Specifically, this paper will explore the historiography of slavery in the Caribbean from the seventeenth century to the nineteenth century (1624-1853). I will consider the economic basis of motivation for slavery, often taking precedence over simple humanity. I will show that economic gain was at the basis of the often cruel treatment of the slaves by Europeans. They also considered their power to lie in their economic prowess and propensity for development. Issues such as color, the medical and scientific approach, slave gender roles, slave resistance to white power, as well as social factors often informed the power relationship. For slaves, for example, power tended to exist in their cultural knowledge and their ability to live in an often hostile natural world. It was therefore a clash of two different forms of power: economic progress as opposed to native ways of living and knowing.
It is also interesting to note that the European drive towards economic growth resulted in oppression by means of slavery not only for Africans, but also for immigrants as well as natives throughout the world. It is for example an interesting but little-known fact that the Chinese played a significant role as slaves in the economy of the British West Indies. In addition, the oppression suffered by slaves also took the form of sexual oppression, where white slave owners often sired mixed-race children with their female slaves.
During the centuries in question, European imperialism ushered in a new era of economic growth that could only be achieved through the use slaves. Largely at the basis of this economy were the large sugar plantations and the ever-growing slave trade in the Atlantic. What Europeans at the time perhaps did not take account of is the fact that the masses will not submit to oppression indefinitely. In addition to their cultural and native propensity for survival, the slaves had an additional factor in favor of their power relative to the European economy: their numbers.
Although slavery in the early twentieth century was a subject that historians tended to steer clear of, this attitude has largely changed, and recent work has brought to light a significant body of knowledge for the enlightenment of today’s scholar. Slavery in the French, Danish and British West Indies, as well as the Caribbean as a whole, will be addressed in my study. It will be seen that the governments of these countries tended to “sell their souls” as it were for economic reward, largely ignoring their own morality and sense of human decency in favor of spreading the borders of their vast empires; the slave suffered the consequences of this unabated greed and quest for power. It is however also significant that, while Europeans were cruel and greedy in their interactions with those who were their slaves, the slaves also exerted a significant amount of both influence and power on their white owners. While white slave owners exerted economic power, the power of slaves resided in the combination of their cultural values and their knowledge of their native environment and its potential dangers, along with their ability to survive.

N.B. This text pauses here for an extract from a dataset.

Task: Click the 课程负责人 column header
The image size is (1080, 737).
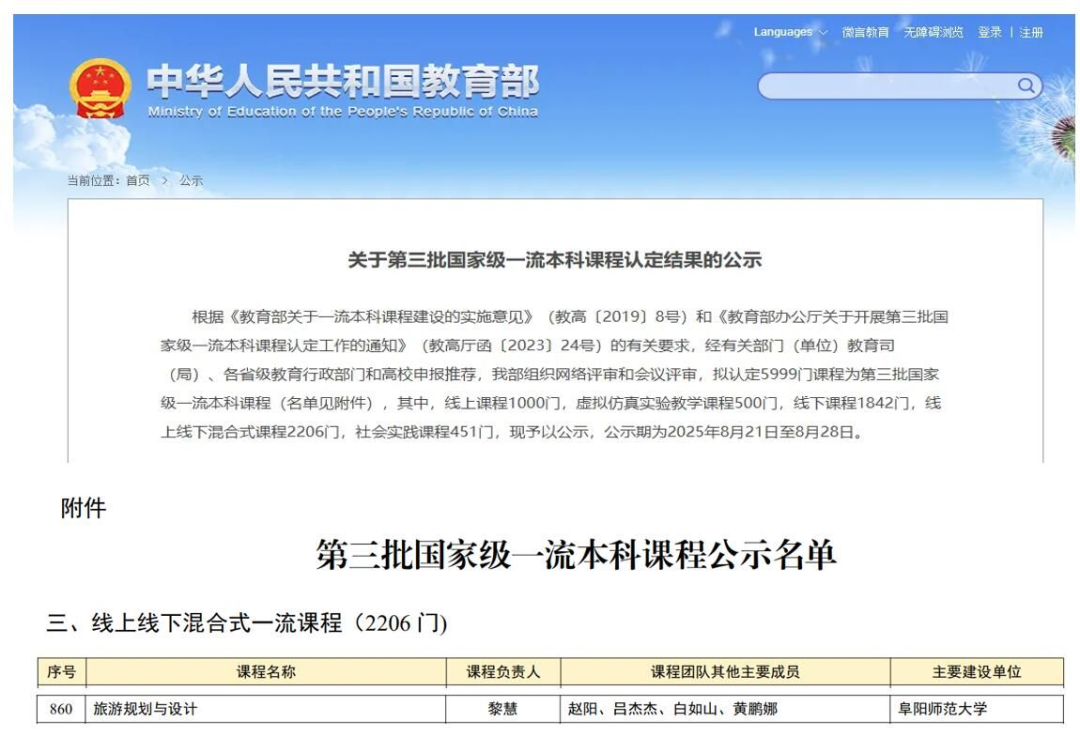Action: tap(503, 672)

The paper will follow an outline to address the four basic areas of study in exploring this relationship of power between slaves ant heir owners: A) Slavery in the British West Indies; B) Slavery in the Danish West Indies; and C) Slavery in the French West Indies; D) Slavery in the Caribbean.
A) Slavery in the British West Indies
In Reaper’s Garden: death and power in the world of Atlantic slavery, Vincent Brown structures his arguments around the main concepts of death and power, as well as how these affect the culture of Atlantic Slavery during the 18th century. Although popularly-held concepts of slavery allocate the paradigm of power to the generally European colonist and death to the generally black or other type of ethnic slave, Brown points out that death was equally a reality for European colonists. At the same time, power was not an unknown paradigm to the once-free slave, or indeed to black slave owners. As such, the uncomfortable relationship between Jamaican slaves and their British owners is addressed in terms of the relationship between death and power, which is equally uncomfortable. Vincent Brown’s thesis is then that there is an intrinsic relationship between death and power at the time, which can be addressed on the grounds of the cultures involved. It is the result of this death/power dichotomy that, although Jamaica was a fertile land filled with rich potential, what wealth it did yield came at a terrible price.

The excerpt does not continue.